------ DATASET EXCERPTS ------

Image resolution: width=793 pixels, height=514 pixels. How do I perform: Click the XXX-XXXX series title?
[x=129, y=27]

------
------ DATASET EXCERPTS ------

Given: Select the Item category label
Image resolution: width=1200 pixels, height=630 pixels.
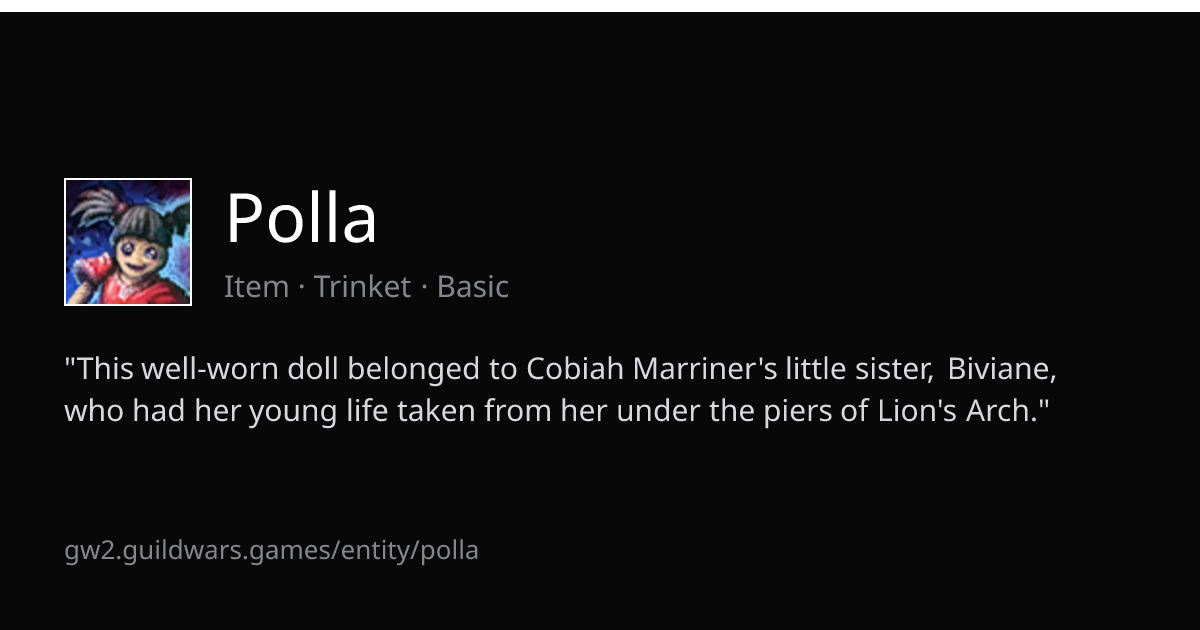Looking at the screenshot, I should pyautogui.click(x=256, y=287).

------
------ DATASET EXCERPTS ------

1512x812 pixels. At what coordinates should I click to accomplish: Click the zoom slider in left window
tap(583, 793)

------

*EXERCISE OBJECTIVE*
Edit the part of the material that opens with the line containing "Given: Select the Item category label" and closes with the line containing "Looking at the", changing "Item category" to "Product category" and keeping everything else the same. Give only those lines, without the pictures.

*RESPONSE*
Given: Select the Product category label
Image resolution: width=1200 pixels, height=630 pixels.
Looking at the screenshot, I should pyautogui.click(x=256, y=287).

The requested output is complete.